と、褒めちぎりましたが、もちろん難点もあります。 というより、突っ込んだらキリがないほど「粗」はあります。 粗についても、数限りなくいろいろなブログ等で書かれているので、詳細は述べようとは思いません。 ただ、その粗を踏まえた上で、総体的には「よかった」と言える作品だと思います。
次に、作品を見て思ったことを書こうと思います。
このマンガでは作中、「キラの効果で犯罪発生率が激減した」という描写が何回か出てきます。主人公ライトの思惑通り、キラに殺されることを恐れて人々が犯罪を行うことが減ったのです。
僕がこの作品で一番考えさせられたのはこの部分でした。
僕は「もしキラという存在が現実にいたとしても犯罪発生率は殆ど変わらないだろうな」と思いました。
なぜなら、犯罪は貧困や家庭環境などの社会的要因や性格などの人格的要因などが複雑に絡み合って半ば必然的に生まれるもので、キラという存在があったとしても、犯罪を起こす人間にとっては抑止力となりにくいからです。

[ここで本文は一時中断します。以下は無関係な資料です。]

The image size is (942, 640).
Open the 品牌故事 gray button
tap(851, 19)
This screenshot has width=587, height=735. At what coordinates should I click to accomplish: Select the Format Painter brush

また、もう一つ理由があります。それは、キラが行った行為(犯罪を犯した人間を死に追いやる)は、刑法の犯罪抑止力の延長線上にあるもので、決して目新しいものではないからです。極端に言えば、キラの行為は現行の刑罰をより厳しくしたもの(例えば、万引きでも死刑にするとか、そういうもの)でしかないのです。
また、キラがいたところで、戦争がなくなることはないでしょう。パレスチナとイスラエルの関係のように、歴史的にも感情的にももつれてしまった糸は、デスノートではときほぐすことはできません。
その考えは、僕を打ちのめします。「この世界には神はいない。救いがたいものだ」ということをあらためて認識させられます。
しかし、一方でこういうことも思うのです「この世界にデスノートはない。そんな便利な道具はない。だとすれば、一歩一歩人間は理想とする社会になるよう進んでいくしかない」それはポジティブで、正当な考え方です。
ライトのように、犯罪を減らそうと考えたとき、我々デスノートを持たない一般の人間は、犯罪が起こる背景を詳細に分析し、原因を捉え、それを踏まえた上での的確な防止策を練るしかないのです。
「デスノート」という作品は、僕にそんなことを考えさせてくれた、いいテキストでした。